[Start of section]

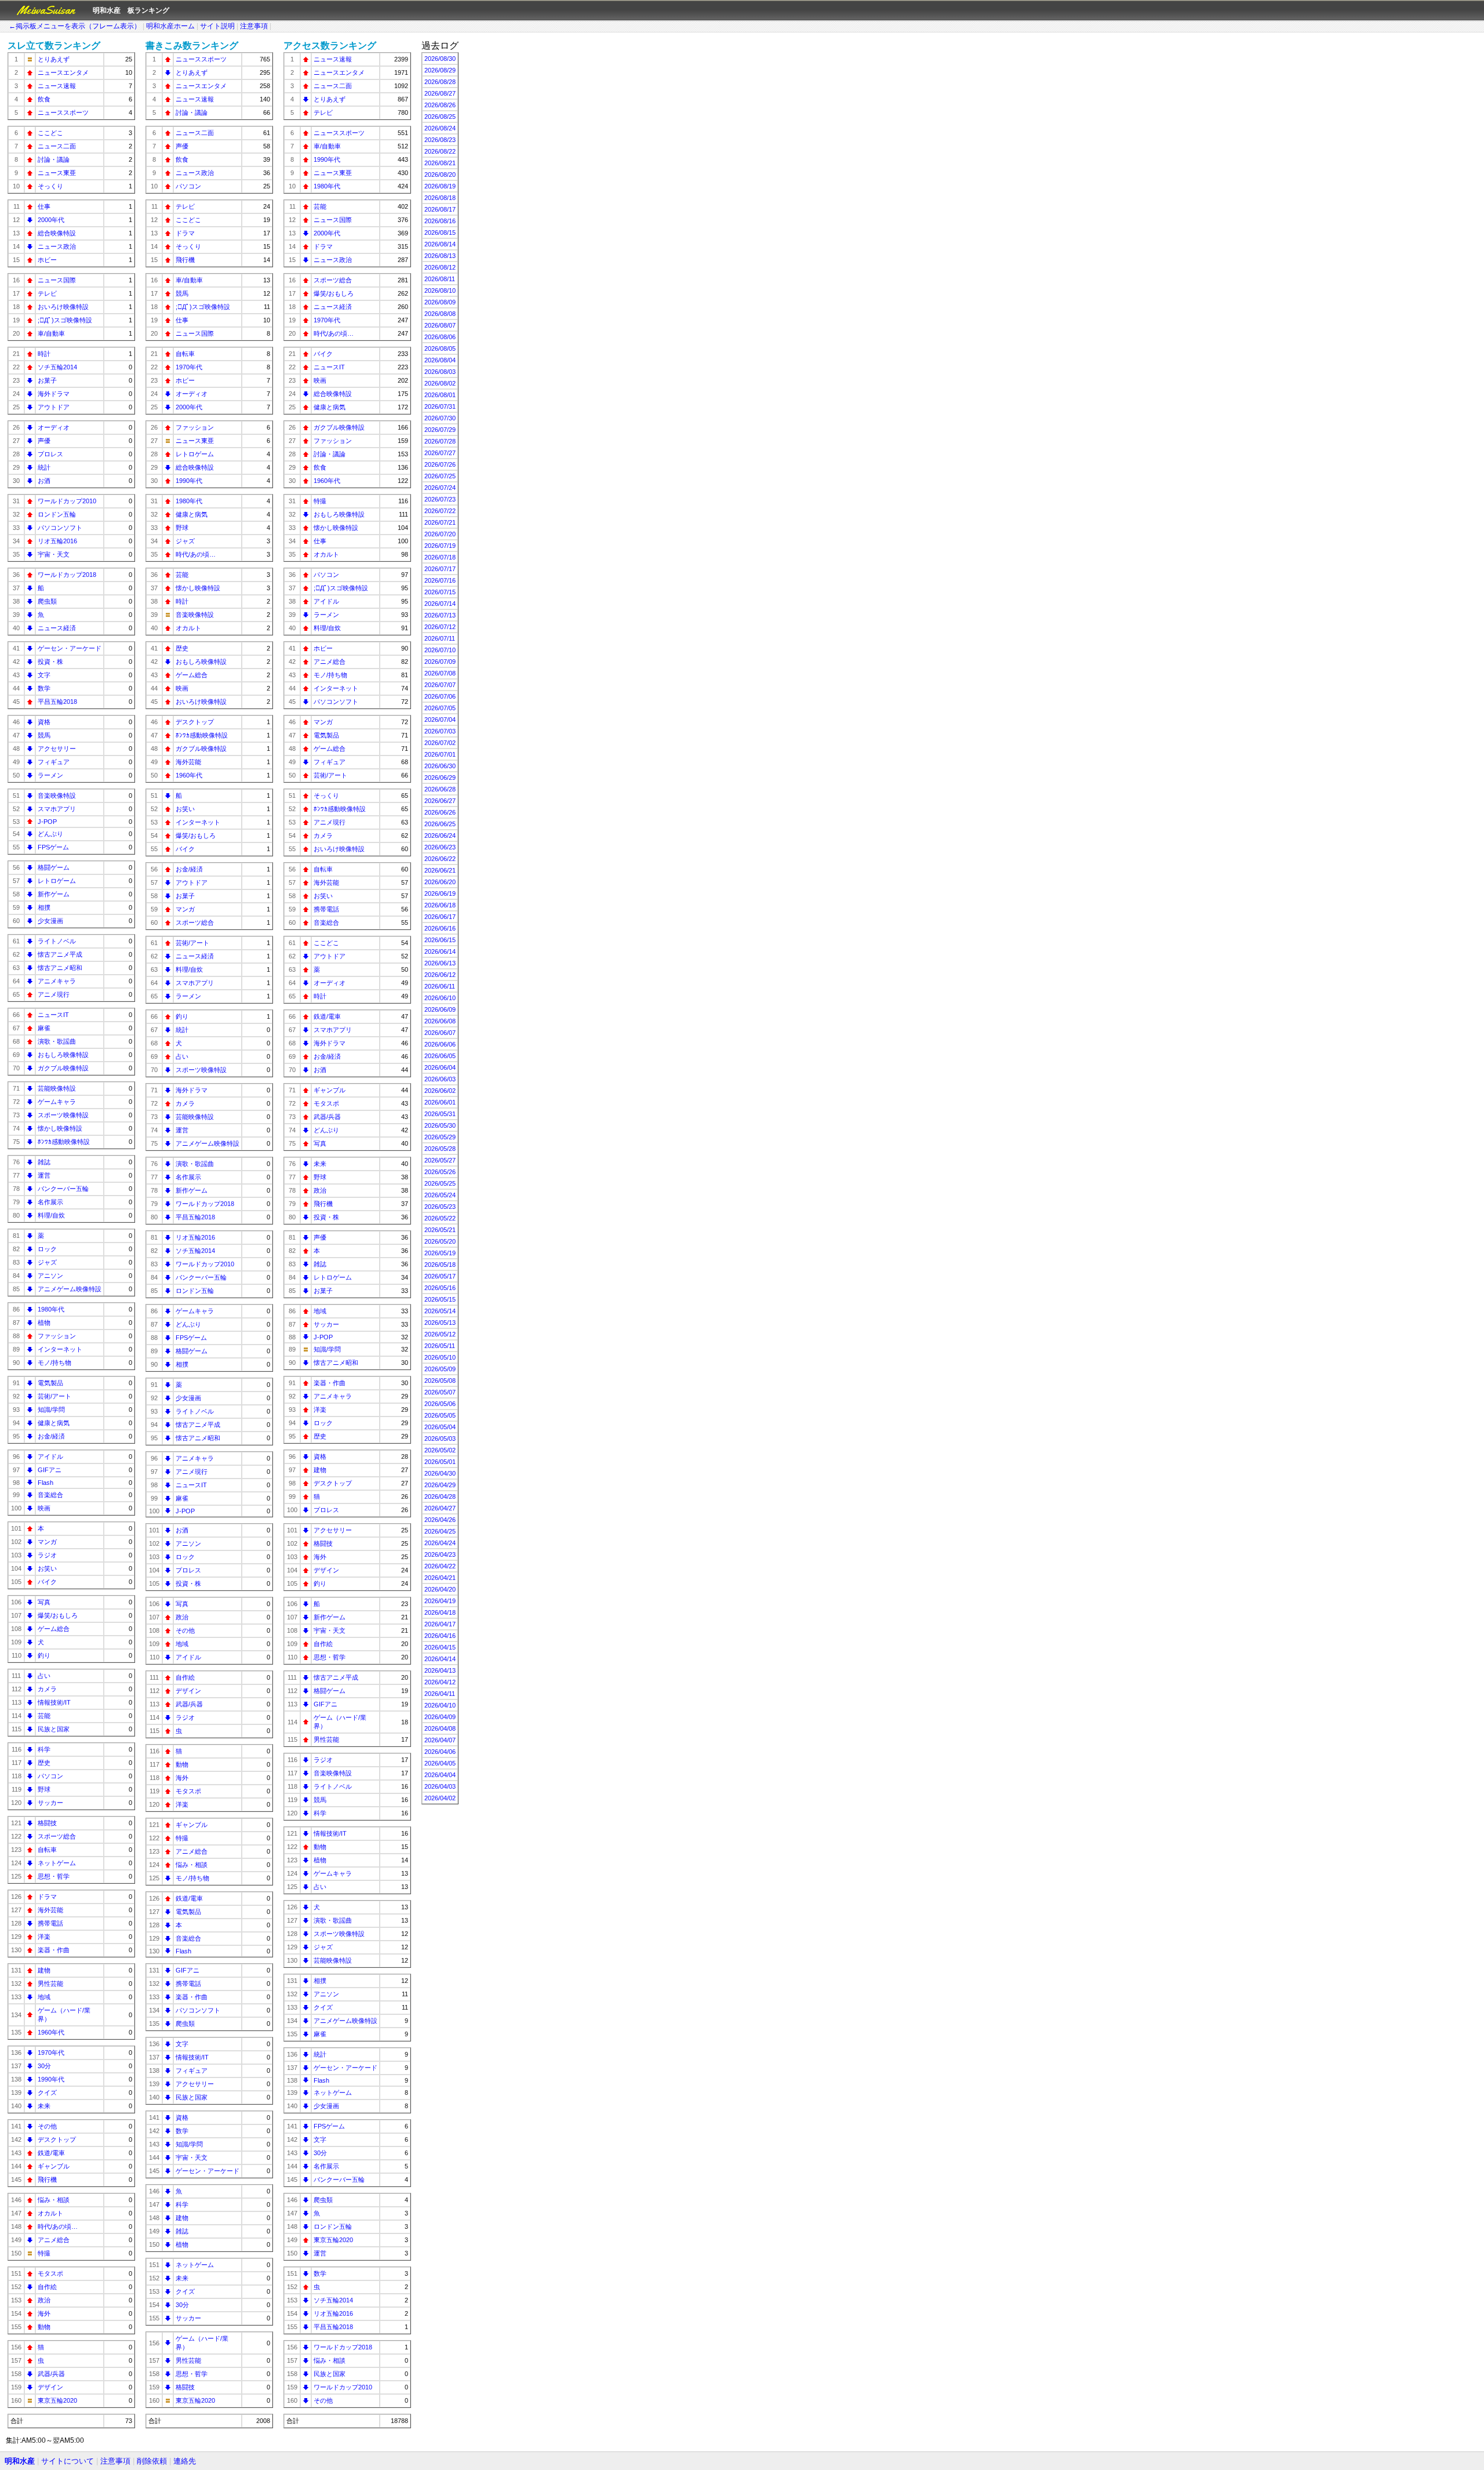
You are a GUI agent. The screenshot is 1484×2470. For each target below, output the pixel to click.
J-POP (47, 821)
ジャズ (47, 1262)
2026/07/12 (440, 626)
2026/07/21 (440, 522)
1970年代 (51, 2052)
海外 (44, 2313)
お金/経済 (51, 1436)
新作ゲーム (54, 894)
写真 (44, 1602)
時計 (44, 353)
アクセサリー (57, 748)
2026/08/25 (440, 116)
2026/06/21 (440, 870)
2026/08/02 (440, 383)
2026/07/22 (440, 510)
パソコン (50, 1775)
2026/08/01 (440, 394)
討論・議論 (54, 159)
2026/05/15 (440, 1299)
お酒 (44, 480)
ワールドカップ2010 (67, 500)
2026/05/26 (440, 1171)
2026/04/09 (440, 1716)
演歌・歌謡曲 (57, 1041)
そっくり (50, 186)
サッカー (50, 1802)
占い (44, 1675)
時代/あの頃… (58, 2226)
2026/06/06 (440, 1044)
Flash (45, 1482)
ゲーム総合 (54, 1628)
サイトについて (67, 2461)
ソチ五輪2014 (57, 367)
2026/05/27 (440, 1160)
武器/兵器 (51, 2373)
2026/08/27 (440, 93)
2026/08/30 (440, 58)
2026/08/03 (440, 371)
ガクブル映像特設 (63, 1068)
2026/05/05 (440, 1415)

[End of section]

About this exercise: The answer consists only of the lines from the one containing "2026/06/06 (440, 1044)" to the end of the records, each written out exactly.

Exercise result:
2026/06/06 (440, 1044)
Flash (45, 1482)
ゲーム総合 (54, 1628)
サイトについて (67, 2461)
ソチ五輪2014 (57, 367)
2026/05/27 (440, 1160)
武器/兵器 (51, 2373)
2026/08/27 (440, 93)
2026/08/30 (440, 58)
2026/08/03 (440, 371)
ガクブル映像特設 (63, 1068)
2026/05/05 (440, 1415)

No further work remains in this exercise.